When she left, Wilson was thinking, when she went off to cry, she seemed a hell of a fine woman. She seemed to understand, to realize, to be hurt for him and for herself and to know how things really stood. She is away for twenty minutes and now she is back, simply enamelled in that American female cruelty. They are the damnedest women. Really the damnedest.
“We’ll put on another show for you tomorrow,” Francis Macomber said.
“You’re not coming,” Wilson said.

“You’re very mistaken,” she told him. “And I want so to see you perform again. You were lovely this morning. That is if blowing things’ heads off is lovely.”
“Here’s the lunch,” said Wilson. “You’re very merry, aren’t you?”
“Why not? I didn’t come out here to be dull.”

“Well, it hasn’t been dull,” Wilson said. He could see the boulders in the river and the high bank beyond with the trees and he remembered the morning.
“Oh, no,” she said. “It’s been charming. And tomorrow. You don’t know how I look forward to tomorrow.”
“That’s eland he’s offering you,” Wilson said.

“They’re the big cowy things that jump like hares, aren’t they?”
“I suppose that describes them,” Wilson said.
“It’s very good meat,” Macomber said.
“Did you shoot it, Francis?” she asked.
“Yes.”
“They’re not dangerous, are they?”
“Only if they fall on you,” Wilson told her.
“I’m so glad.”

“Why not let up on the bitchery just a little, Margot,” Macomber said, cutting the eland steak and putting some mashed potato, gravy and carrot on the down-turned fork that tined through the piece of meat.

“I suppose I could,” she said, “since you put it so prettily.” “Tonight we’ll have champagne for the lion,” Wilson said. “It’s a bit too hot at noon.”
“Oh, the lion,” Margot said. “I’d forgotten the lion!” So, Robert Wilson thought to himself, she is giving him a ride, isn’t she? Or do you suppose that’s her idea of putting up a good show? How should a woman act when she discovers her husband is a bloody coward? She’s damn cruel but they’re all cruel. They govern, of course, and to govern one has to be cruel sometimes. Still, I’ve seen enough of their damn terrorism.

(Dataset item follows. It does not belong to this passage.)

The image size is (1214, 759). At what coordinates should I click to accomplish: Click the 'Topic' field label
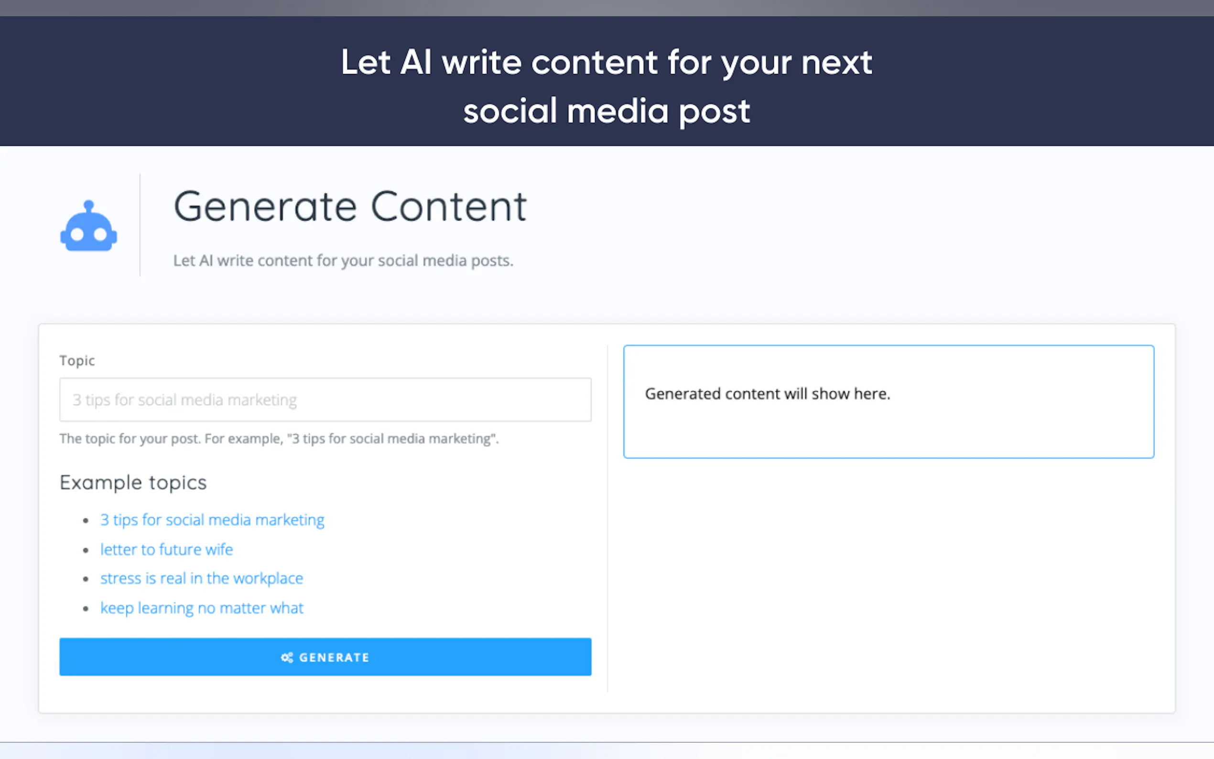click(x=77, y=360)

“Have some more eland,” he said to her politely.
That afternoon, late, Wilson and Macomber went out in the motor car with the native driver and the two gun-bearers. Mrs. Macomber stayed in the camp. It was too hot to go out, she said, and she was going with them in the early morning. As they drove off Wilson saw her standing under the big tree, looking pretty rather than beautiful in her faintly rosy khaki, her dark hair drawn back off her forehead and gathered in a knot low on her neck, her face as fresh, he thought, as though she were in England. She waved to them as the car went off through the swale of high grass and curved around through the trees into the small hills of orchard bush.

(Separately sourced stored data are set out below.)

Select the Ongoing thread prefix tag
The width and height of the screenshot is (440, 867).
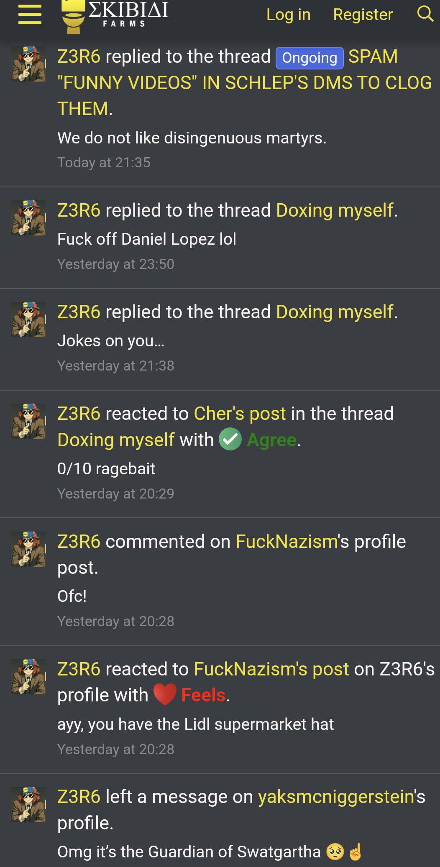coord(310,58)
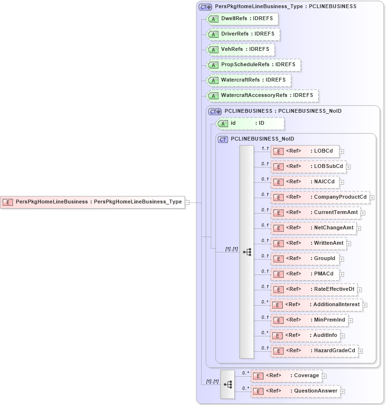386x405 pixels.
Task: Click the E icon of the LOBCd reference
Action: coord(278,151)
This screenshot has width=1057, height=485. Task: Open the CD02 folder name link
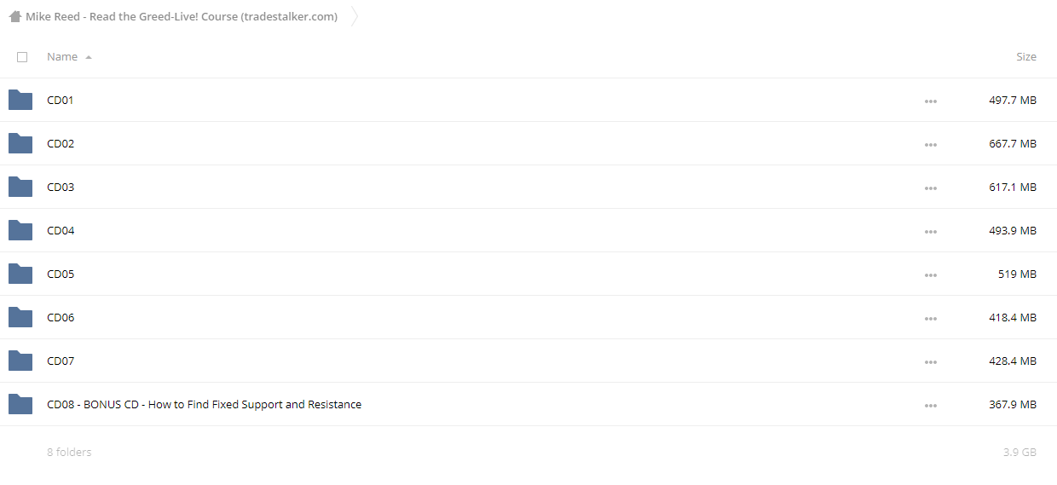[61, 143]
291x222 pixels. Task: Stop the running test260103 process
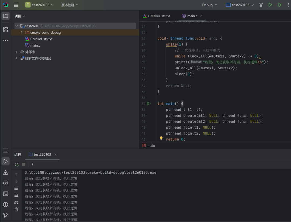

In the orchard bush they found a herd of impala, and leaving the car they stalked one old ram with long, wide-spread horns and Macomber killed it with a very creditable shot that knocked the buck down at a good two hundred yards and sent the herd off bounding wildly and leaping over one another’s backs in long, leg-drawn-up leaps as unbelievable and as floating as those one makes sometimes in dreams.

“That was a good shot,” Wilson said. “They’re a small target.”
“Is it a worth-while head?” Macomber asked.
“It’s excellent,” Wilson told him. “You shoot like that and you’ll have no trouble.”
“Do you think we’ll find buffalo tomorrow?”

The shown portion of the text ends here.